> Task objective
Starting with the line that contains "Screen dimensions: 904x1316" and going on through the line that contains "tap(295, 210)", write all those rows again, requests included, adding -106 to every coordinate in the answers, and leave the pictures out.

> Record set
====
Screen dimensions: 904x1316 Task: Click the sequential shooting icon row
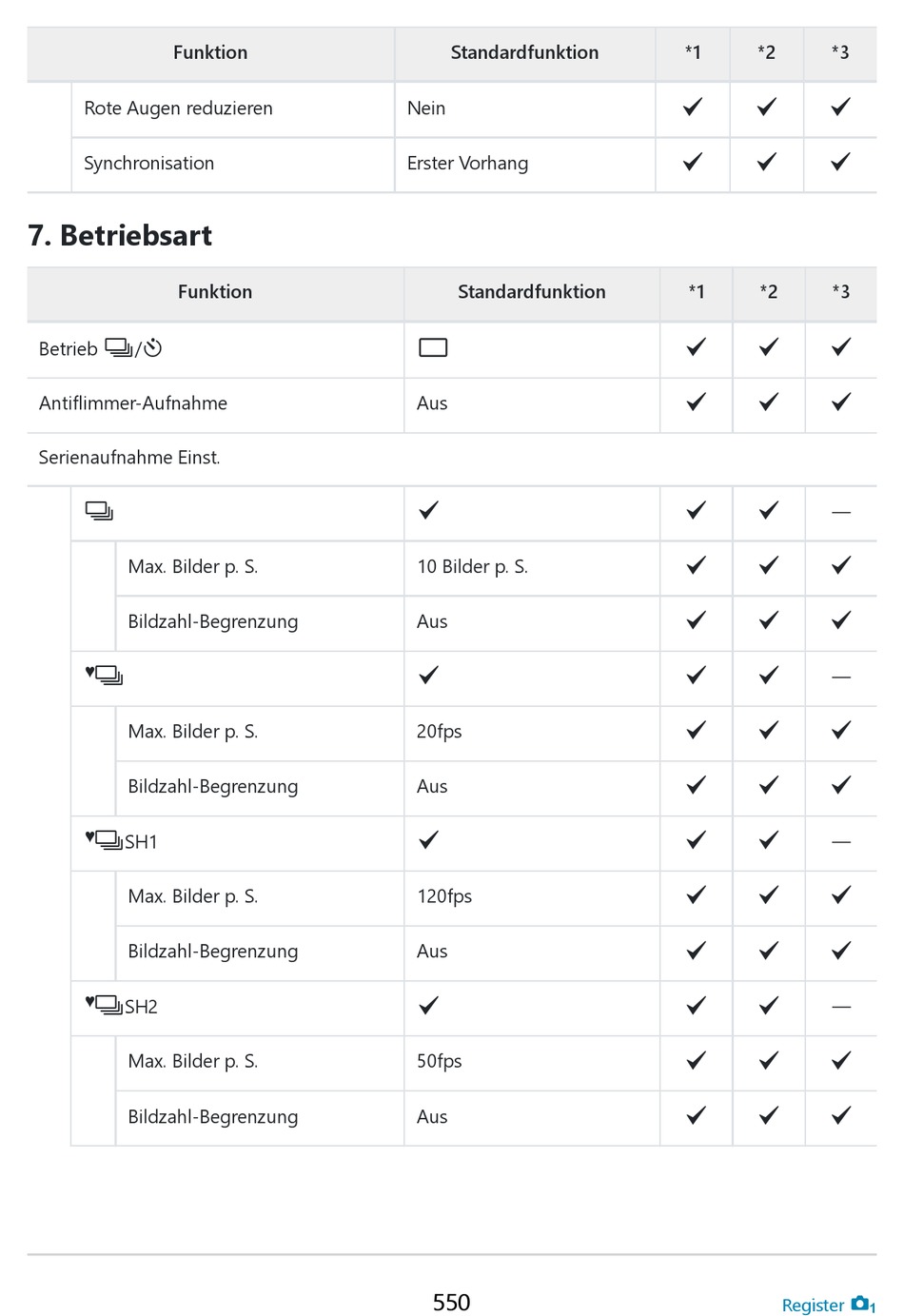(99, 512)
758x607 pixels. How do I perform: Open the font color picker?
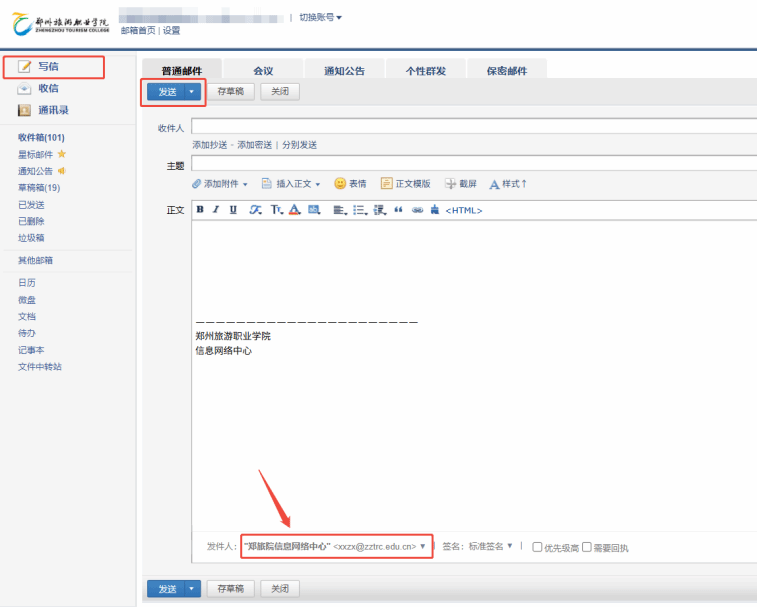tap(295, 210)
====
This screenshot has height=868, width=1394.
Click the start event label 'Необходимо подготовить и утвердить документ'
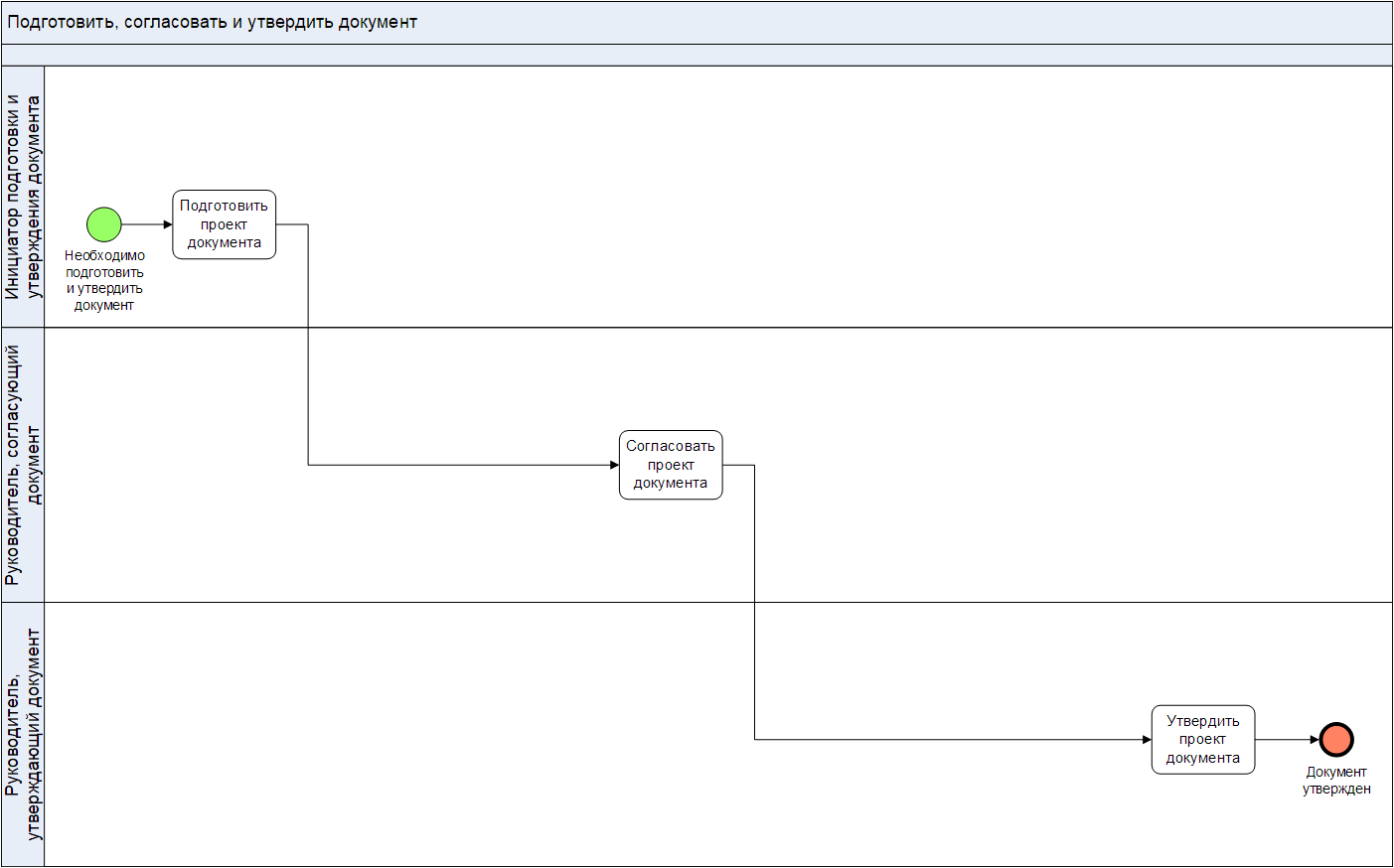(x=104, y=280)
====
> Result for this exercise
Screen dimensions: 904x1316 Task: Click the sequential shooting icon row
(-7, 406)
758x607 pixels. How do I perform: Open the font color picker?
tap(189, 104)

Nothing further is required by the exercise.